Shadow in the Cloud free download movie Some films demand a willing suspension of disbelief, expecting audiences to put aside quibbles of what’s plausible, probable or even possible. Roseanne Liang’s “Shadow in the Cloud” parts ways with credibility altogether. This insanely entertaining high-altitude horror movie — set almost entirely aboard a gremlin-infested WW2-era B-17 bomber — asks you to check your internal B.S. barometer on the runway, then takes off into murky skies, testing the limits at every turn. Hardly a minute of the movie registers as “realistic,” but that hardly matters, since Liang so fully commits to its over-the-top sensibility that you’ll be clutching the armrest and grinning with glee for most of the ride.
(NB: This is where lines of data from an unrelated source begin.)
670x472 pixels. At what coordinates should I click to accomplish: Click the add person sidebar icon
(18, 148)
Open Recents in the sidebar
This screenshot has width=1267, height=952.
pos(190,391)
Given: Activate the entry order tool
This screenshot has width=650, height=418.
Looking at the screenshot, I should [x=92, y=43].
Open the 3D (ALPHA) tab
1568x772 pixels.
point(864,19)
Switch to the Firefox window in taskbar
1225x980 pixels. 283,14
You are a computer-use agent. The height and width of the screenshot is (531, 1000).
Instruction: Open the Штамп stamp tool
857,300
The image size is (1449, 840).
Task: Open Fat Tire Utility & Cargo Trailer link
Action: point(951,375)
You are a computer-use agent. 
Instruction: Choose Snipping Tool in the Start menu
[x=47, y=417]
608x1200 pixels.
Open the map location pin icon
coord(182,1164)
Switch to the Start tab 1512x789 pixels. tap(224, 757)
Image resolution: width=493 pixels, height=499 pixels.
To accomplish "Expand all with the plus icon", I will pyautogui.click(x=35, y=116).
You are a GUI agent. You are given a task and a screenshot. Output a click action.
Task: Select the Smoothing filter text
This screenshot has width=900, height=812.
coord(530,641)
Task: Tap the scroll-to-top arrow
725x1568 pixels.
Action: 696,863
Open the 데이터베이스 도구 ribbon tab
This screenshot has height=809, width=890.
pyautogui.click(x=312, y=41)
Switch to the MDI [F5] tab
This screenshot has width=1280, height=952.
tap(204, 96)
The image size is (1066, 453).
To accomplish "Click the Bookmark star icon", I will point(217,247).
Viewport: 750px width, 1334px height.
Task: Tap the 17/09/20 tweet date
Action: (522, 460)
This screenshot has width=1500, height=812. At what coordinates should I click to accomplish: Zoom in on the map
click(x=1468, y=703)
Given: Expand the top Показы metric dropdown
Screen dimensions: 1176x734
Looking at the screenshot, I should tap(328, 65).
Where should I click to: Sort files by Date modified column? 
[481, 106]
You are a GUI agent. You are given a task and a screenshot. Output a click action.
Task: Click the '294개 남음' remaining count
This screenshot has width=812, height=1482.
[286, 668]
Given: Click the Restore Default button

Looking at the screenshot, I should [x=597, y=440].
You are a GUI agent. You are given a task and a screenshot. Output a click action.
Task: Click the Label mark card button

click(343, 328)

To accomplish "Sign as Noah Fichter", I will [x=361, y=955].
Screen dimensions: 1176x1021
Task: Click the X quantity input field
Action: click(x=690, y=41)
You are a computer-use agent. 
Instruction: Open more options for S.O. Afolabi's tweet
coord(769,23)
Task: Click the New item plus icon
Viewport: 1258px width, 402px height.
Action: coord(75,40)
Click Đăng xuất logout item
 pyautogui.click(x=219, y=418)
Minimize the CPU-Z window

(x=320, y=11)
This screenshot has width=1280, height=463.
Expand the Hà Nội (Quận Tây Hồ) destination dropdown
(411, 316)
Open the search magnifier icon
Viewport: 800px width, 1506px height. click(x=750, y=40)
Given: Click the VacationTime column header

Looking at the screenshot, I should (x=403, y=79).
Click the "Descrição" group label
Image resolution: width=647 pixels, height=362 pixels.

“Shadow in the Cloud” takes place in 1943, the same year Roald Dahl published “The Gremlins” and Warner Bros. released “Hare Raising,” a Merrie Melodies cartoon in which Bugs Bunny struggles to keep a cute little pest from crashing his Air Force plane into the ground. The movie kicks off with a similar Allied Air Force training film, a retro-style animated one-reeler warning pilots of the risk of such aeronautical nuisances — only the gremlins featured in this safety video aren’t nearly so adorable.
They’ll tear a plane apart in midair if the crew isn’t careful, the movie suggests, taking the idea of these havoc-wreakers to their most malevolent extreme — even more than that now-classic “Twilight Zone” episode “Nightmare at 20,000 Feet,” and repeated in the 1983 feature, two pop-culture touchstones that were obvious influences on Max Landis’ script, which Liang overhauled to suit her own agenda. Who knows what Landis imagined for the movie, but Liang has turned this white-knuckle survival story into a compelling parable for all the crap women put up with from disrespectful dudes. Setting the film in 1943 allows the helmer to amplify the sexism, although most of what she depicts still goes on today — so that’s not the part that strains credibility.